Je plante des noyers, des châtaigniers, sur lesquels je ne verrai jamais ni noix ni châtaignes ; mais la folie des gens de mon espèce est de travailler pour la postérité. Vous êtes heureux, monsieur, de voir déjà le fruit de vos travaux : c’est un bonheur auquel je ne puis aspirer ; mais je n’en suis pas moins sensible à la grâce que vous me faites.

J’ai l’honneur d’être, avec de la reconnaissance, monsieur, votre, etc.

7036. — À M. MARMONTEL[1].
4 octobre.

Mon cher ami, tandis que vous imprimez l’éloge de Henri IV sous le nom de Charlot, on l’a rejoué à Ferney mieux qu’on ne le jouera jamais à la Comédie. Mme Denis m’a donné, en présence du régiment de Conti et de toute la province, la plus agréable fête que j’aie jamais vue. Les princes en peuvent donner de plus magnifiques ; mais il n’y a point de souverain qui en puisse donner de plus ingénieuses.

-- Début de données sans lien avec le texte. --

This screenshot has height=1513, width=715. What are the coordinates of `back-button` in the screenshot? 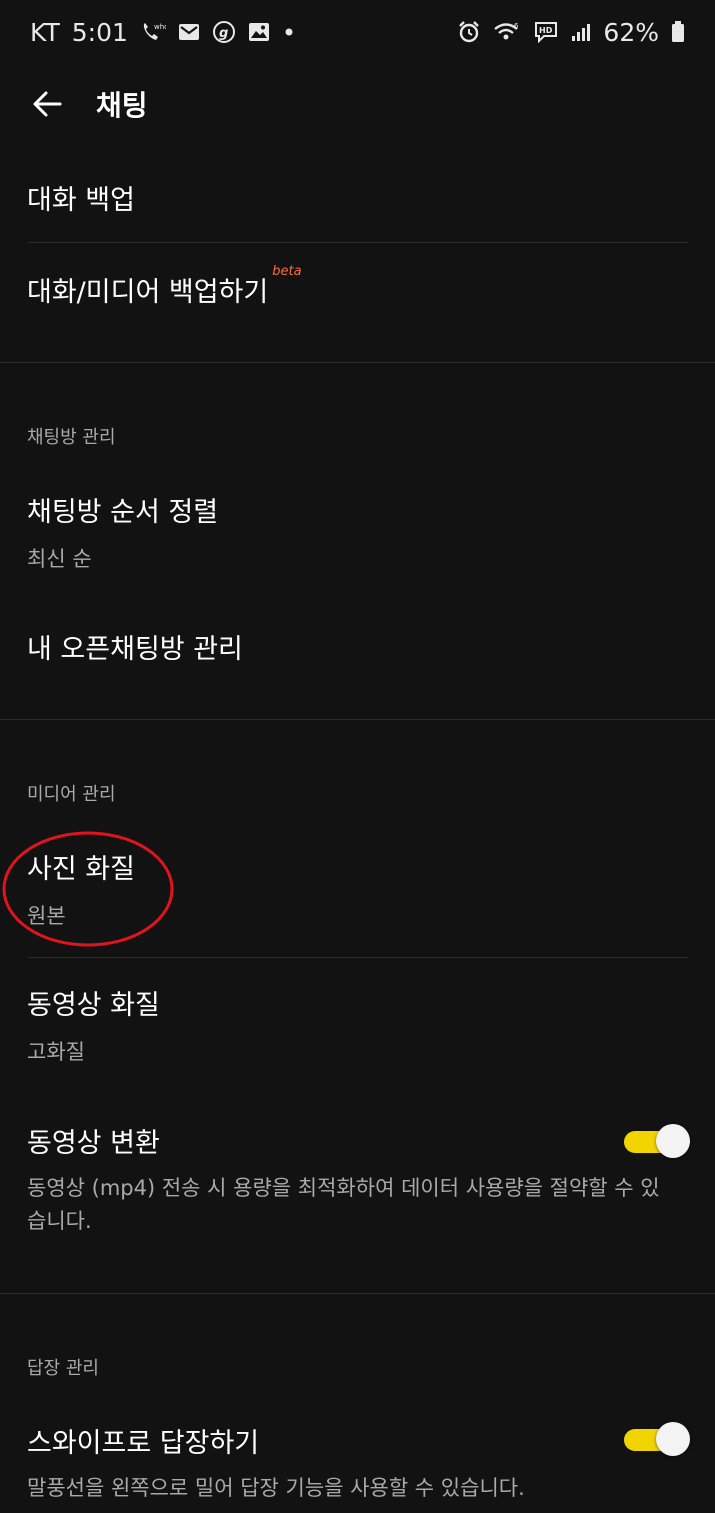 It's located at (48, 104).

J’attends avec impatience le recueil qui achève d’écraser les pédants de collège. Savez-vous bien que l’impudent Coger a eu l’insolence et la bêtise de m’écrire ? J’avais préparé une réponse qu’on trouvait assez plaisante ; mais je trouve que ces marauds-là ne valent pas la plaisanterie : il ne faut pas railler les scélérats, il faut les pendre. Voici donc la réponse que je juge à propos de faire à ce coquin[2]. Il m’est très-important de détromper certaines personnes sur le Dictionnaire philosophique, que Coger m’impute. Vous ne savez pas ce qui se passe dans les bureaux des ministres, et même dans le conseil du roi, et je sais ce qui s’y est passé à mon égard.

Je pense que l’enchanteur Merlin peut bien me rendre le service d’imprimer la réponse à Coger, et vous pourrez la faire circuler pour achever d’anéantir ce misérable.

Je recommande toujours une faible édition de Charlot, afin qu’on puisse corriger dans la seconde ce qui aura paru défectueux dans la première. Il se peut très-bien faire que des Welches, qui ont applaudi depuis trois ans à des pièces détestables, se révoltent contre celle-ci. Il y a plus de goût actuellement en province qu’à Paris, et bientôt il y aura plus de talents. J’ai entre

  1. Editeurs, de Cayrol et François.
  2. Voyez la Lettre de Gérofle à Coger.